第一線ではないから成し遂げられる仕事もある

もう一つは、仕事そのもので足跡を残すということです。

少々前の事例で恐縮なのですが、部品会社に勤めるWさんの話をご紹介したいと思います。

大塚寿『50歳からは、「これ」しかやらない』(PHP研究所)

その会社は長年自動車部品を作ってきたのですが、売上的にはじり貧でした。一方、当時は電気自動車(EV)の黎明期で、これから市場が拡大することが予想されていました。

しかし、ガソリン自動車とEVでは、販路が違います。現役世代は現在の顧客の維持に精いっぱいの状況。そこでWさんは、自分がこのEV関連の取引先を開拓することを「ビジネス人生の総仕上げ」とすることにしたのです。
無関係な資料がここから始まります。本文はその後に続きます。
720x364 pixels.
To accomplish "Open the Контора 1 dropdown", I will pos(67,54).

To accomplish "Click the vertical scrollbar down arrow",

そして実際、その道筋をつけたうえで、Wさんは定年退職。現在ではこの会社のEV事業は大きな柱に育っているそうです。

このように第一線ではないからこそ、成し遂げられる仕事もあるはずです。

「集大成」があったからこそ、定年後が輝く

もう一つ事例を紹介しましょう。

地方市役所の住民課にて、課長として50代を迎えたKさんが注力したのは「民間への窓口業務委託」でした。

民間への窓口業務委託はその必要性が叫ばれているとはいえ、法律で制限がされていることに加え、個人情報の取り扱いなどもあり、実際にはそう簡単な話ではないというのが現実です。だからこそ、Kさんはこれを公務員としての集大成と位置づけて尽力し、見事に成し遂げました。
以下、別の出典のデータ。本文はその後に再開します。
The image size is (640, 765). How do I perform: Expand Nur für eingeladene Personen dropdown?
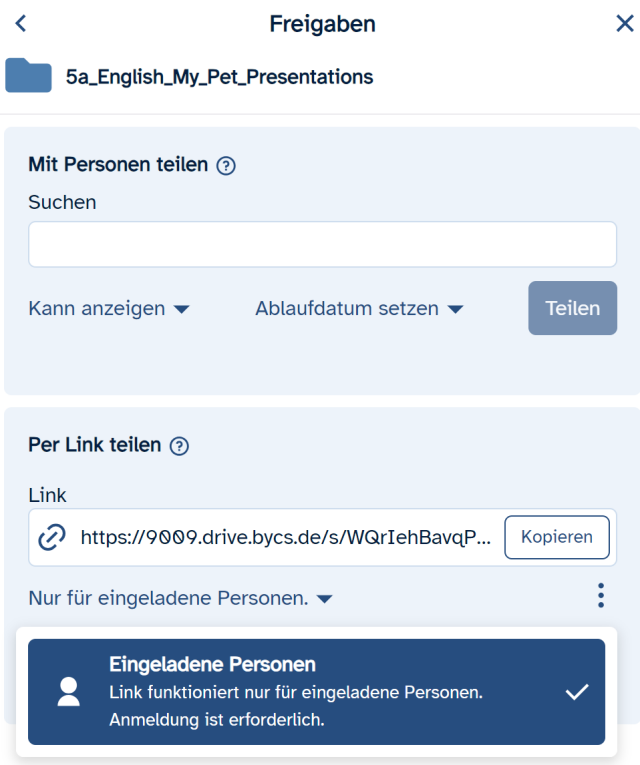click(x=180, y=599)
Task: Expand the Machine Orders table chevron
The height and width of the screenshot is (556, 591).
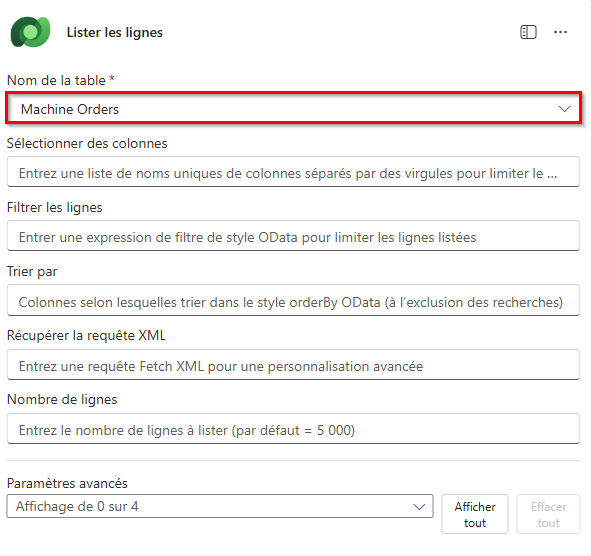Action: tap(564, 109)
Kさんは定年後、大学での就職担当者として新たなキャリアをスタートさせましたが、この経験を学生に話すことで学生を勇気づけているそうです。50代の集大成がその後の人生にも役立つことがわかる好例だと思います。

会社に貢献し、かつ、自分の人生にも大いに意味を持つ「集大成」はどんなことか。ぜひ、考えてみてください。